The connection to Gianni Versace’s childhood, in a rare dive into the designer’s history that actually works on the show, is obvious. Versace’s mother, Francesca, really did want to be a doctor before yielding to the sexism of the the family’s Southern Italian home city of Calabria and starting a prosperous dressmaking business instead. In her book House of Versace, Deborah Ball writes that Franca had opened her own shop by age 20. That Andrew’s beloved dad bought his son everything he wanted and encouraged him to see himself as special, while Gianni’s beloved mom preached hard work and taught him to sew, is too telling a contrast to ignore.
There were other important differences between Cunanan’s and Versace’s beginnings, of course. The Assassination of Gianni Versace has been taken to task for erasing Andrew’s biracial identity. Although she praises Ryan Murphy’s decision to cast Darren Criss, a half-Filipino Glee alum, in the starring role, Slate critic Inkoo Kang points out that, “A few character details here and there suggest Andrew’s racial self-hatred and the prevalence of anti-Asian racism within the gay community, but the relative sparseness of these implications is all the more noteworthy in contrast with the richly developed portrait of the decade’s homophobia.”

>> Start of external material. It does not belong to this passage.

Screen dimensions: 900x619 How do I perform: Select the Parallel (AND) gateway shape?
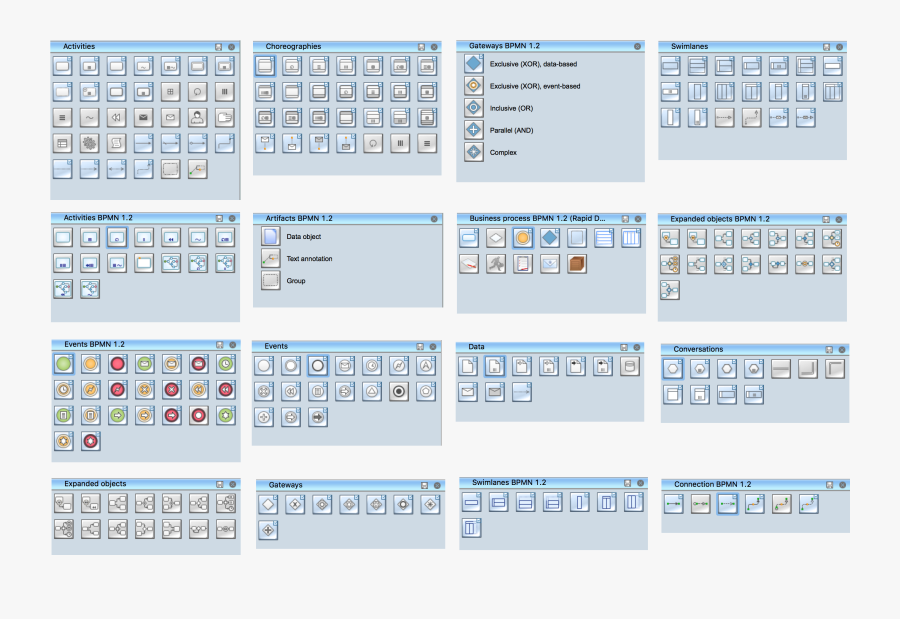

Last night’s episode goes a long way toward justifying the omission. Murphy and writer Tom Rob Smith aren’t blithely erasing Andrew’s Filipino identity so much as depicting the way he denied his Asian-American side because he was ashamed of his father. In an interview with Vulture, Smith said, “It’s interesting that [Andrew] excludes his own racial identity, which is why you don’t get to it until a later part of the episodes, because he lies about it.” Pete’s story, which highlights how he talked his way into the overwhelmingly white world of banking and implies that racism kept him from excelling there, is the story of the role Andrew’s nonwhite heritage played in his life. By the end of the episode, he’s rejected his dad, left the Philippines, and applied for a job with a Filipino drugstore owner whose modest success elicits only condescension from Andrew.
So! Next week is the series finale. No telling what can be expected. There isn’t much left to tell about Cunanan’s life before the murders, so maybe Versace will flash forward to the period immediately after them, when Andrew was on the run again and Donatella was struggling to carry on her brother’s company as the family mourned. Maybe, like the premiere, it will alternate between that story and the characters’ pasts. Either way, it should be an exciting final chapter of such an elegant, if misunderstood, season.